Tasks:
1. Answer these questions about the dream and Persephone essay:
(a) In Therma, Ikaria, what did the narrator once follow up a whitewashed staircase?
(b) What is tied to one end of the ribbon found in the wooden bowl?
(c) Whose image is tattooed on the narrator's left arm, and for which child?
2. Reproduce the passage of the dream and Persephone essay from "An early spring" to "above the Aegean.", word for word.
3. Go on with the dream and Persephone essay after its last sentence.

Selected excerpt:
────────────────────────────────────────
An early spring dream: I discover a secret door behind an abandoned van in a neighbor’s yard. When I open the door, I see stairs and a large window alcove. They’re covered in plaster and whitewashed, like the alley walls and steep steps in Therma, Ikaria, a small village on a small island in Greece, where I once followed a cat up a wide whitewashed staircase that led to an abandoned hotel—fig trees pushing through pane-less windows, door frames over run by oleander, rusted breaker boxes dangling above the Aegean.
The staircase I find myself on right now is not in Greece. It is in a place outside of place, a space that hovers on the other side of our homes and the confines of family needs and endless utility bills. I’m a little wary of what’s at the top of the stairs, but I know I will find something important. I leap across a narrow, deep gap between the stairs and the window alcove. There, in a large wooden bowl, I find a ribbon, rust red, with a small silver pomegranate tied to one fraying end.
I wake up thinking of Persephone and her mother who put the world to sleep, so she could grieve a daughter lost. When my daughter was young, I told the story of Persephone and Demeter as a coming of age adventure. In my version, Persephone chose to go to the underworld. It was time for her to understand her own potential, begin to know herself as a being separate from her mother. In order to grow, Persephone needed space from her mother, so she ate the seeds.
I have a tattoo of Demeter on my left arm for my son, Dimitri, and a tattoo of the three graces on my right arm for my daughter, Graciela. It's like holding my children, even as they grow into their adult lives. I became a mother before I knew what being an adult meant. I did not know how to separate the identity of mother from my understanding of myself.
────────────────────────────────────────
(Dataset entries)
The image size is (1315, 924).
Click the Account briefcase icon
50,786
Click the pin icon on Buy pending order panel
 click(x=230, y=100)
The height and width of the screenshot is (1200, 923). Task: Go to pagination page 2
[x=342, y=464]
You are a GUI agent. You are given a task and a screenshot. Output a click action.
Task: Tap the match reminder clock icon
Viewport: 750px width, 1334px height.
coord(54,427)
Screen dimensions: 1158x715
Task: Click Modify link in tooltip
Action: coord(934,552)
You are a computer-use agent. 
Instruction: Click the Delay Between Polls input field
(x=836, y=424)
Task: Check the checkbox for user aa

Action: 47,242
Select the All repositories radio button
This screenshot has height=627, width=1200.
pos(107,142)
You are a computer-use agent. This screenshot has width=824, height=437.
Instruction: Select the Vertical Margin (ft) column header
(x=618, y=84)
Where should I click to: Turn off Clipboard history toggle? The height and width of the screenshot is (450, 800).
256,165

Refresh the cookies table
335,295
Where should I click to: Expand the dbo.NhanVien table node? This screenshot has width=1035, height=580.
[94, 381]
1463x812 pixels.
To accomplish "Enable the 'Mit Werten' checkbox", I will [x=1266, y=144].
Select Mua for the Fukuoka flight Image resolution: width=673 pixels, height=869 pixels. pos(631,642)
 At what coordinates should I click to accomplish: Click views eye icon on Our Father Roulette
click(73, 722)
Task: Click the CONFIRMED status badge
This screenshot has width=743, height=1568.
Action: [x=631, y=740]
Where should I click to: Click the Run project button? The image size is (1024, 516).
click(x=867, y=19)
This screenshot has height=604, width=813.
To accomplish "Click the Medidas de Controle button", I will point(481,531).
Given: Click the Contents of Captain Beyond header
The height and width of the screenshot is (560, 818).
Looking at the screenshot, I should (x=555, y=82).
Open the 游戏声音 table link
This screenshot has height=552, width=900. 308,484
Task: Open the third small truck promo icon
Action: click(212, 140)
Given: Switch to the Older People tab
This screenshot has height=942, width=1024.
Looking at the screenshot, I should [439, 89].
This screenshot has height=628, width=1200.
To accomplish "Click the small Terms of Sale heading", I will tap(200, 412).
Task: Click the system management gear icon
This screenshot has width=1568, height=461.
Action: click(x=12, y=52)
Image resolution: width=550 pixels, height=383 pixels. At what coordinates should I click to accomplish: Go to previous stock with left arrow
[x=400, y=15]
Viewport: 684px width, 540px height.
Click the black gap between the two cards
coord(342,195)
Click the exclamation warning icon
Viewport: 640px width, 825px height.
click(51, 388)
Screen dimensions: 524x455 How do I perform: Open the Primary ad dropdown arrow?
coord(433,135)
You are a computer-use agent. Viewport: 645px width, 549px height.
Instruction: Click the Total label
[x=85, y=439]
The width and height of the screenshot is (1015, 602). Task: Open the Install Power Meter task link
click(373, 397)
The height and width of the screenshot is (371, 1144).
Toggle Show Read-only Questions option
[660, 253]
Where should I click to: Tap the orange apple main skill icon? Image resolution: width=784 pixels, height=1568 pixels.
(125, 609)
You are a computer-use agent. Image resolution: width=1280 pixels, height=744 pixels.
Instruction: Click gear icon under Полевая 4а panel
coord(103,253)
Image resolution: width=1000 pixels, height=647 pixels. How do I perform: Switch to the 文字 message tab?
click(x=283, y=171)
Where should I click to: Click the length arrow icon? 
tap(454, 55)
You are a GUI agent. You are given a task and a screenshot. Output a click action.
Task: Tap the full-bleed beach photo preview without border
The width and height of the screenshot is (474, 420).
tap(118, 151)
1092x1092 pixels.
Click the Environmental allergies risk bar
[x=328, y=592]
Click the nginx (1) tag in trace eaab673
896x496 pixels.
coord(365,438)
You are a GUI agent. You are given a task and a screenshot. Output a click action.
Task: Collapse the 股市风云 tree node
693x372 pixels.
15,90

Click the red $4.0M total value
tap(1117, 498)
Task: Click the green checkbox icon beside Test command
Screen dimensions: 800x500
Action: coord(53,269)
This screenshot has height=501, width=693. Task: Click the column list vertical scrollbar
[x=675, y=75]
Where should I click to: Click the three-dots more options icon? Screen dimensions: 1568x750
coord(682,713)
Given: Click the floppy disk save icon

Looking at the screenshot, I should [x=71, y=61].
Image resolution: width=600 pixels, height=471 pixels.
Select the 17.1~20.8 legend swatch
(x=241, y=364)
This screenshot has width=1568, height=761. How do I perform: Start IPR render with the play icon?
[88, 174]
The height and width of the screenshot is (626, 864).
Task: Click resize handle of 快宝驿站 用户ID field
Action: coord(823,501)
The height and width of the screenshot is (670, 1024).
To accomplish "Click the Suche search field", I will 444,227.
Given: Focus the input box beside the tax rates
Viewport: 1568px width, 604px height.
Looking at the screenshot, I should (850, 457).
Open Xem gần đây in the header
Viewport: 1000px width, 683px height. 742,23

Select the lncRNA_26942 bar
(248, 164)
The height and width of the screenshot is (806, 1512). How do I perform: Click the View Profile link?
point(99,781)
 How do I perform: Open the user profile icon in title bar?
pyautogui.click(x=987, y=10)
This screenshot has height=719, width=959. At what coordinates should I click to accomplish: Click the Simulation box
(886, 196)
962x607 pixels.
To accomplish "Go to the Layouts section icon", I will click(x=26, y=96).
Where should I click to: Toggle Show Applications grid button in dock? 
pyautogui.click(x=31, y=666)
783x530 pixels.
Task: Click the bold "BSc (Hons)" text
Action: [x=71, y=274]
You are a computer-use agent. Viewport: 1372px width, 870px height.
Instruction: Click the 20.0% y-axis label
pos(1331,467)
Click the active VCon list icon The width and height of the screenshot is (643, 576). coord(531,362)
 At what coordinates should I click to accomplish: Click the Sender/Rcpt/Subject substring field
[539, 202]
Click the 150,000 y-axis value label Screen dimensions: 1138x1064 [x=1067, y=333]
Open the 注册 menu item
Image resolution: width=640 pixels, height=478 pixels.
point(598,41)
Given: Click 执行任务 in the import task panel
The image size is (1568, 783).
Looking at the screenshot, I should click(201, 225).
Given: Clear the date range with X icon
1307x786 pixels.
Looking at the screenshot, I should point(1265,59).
────────────────────────────────────────
Answers per task:
1.
(a) A cat.
(b) A small silver pomegranate.
(c) Demeter, for the narrator's son, Dimitri.

2.
An early spring dream: I discover a secret door behind an abandoned van in a neighbor’s yard. When I open the door, I see stairs and a large window alcove. They’re covered in plaster and whitewashed, like the alley walls and steep steps in Therma, Ikaria, a small village on a small island in Greece, where I once followed a cat up a wide whitewashed staircase that led to an abandoned hotel—fig trees pushing through pane-less windows, door frames over run by oleander, rusted breaker boxes dangling above the Aegean.

3.
In a few weeks, I’ll be 49. Now I have the space to go into my own underworld, to explore my own alcoves and staircases. This new spaciousness coincides with new constrictions. Actually, strictures in my terminal ileum, the end of the road for the small intestines. Crohn’s means my gut is always working overtime–there’s not much room for anything to move with all those strictures and all that inflammation. My body is often exhausted. As I type this, I can feel the symptoms of a flare-up haunting my joints and limbs. The familiarity of achiness rising bright like a flush.
Every night after dinner, my sweetie says to me, “Ready for our postprandial perambulation?” Twelve-year-old me groans and flips him off and thinks of reasons to get out of our nightly walk–I’m too tired and too achy. But my dietician wasn’t wrong. Walking after dinner helps ease the achiness. I’ve grown to love our new routine: my arm around my sweetie’s elbow, walking the same route every night, tracing the changes in plants, watching the critters who come out at dusk. Right now, the cherry trees are raging, and I stop at my favorite one to smell the fresh-corn-tortilla-sweetness of its blossoms. The other night, we saw a buck in someone’s yard, surrounded by four does. The spring peepers are out, too. When we reach the gully where they live, all conversation halts, and we listen to them croaking love songs into the night.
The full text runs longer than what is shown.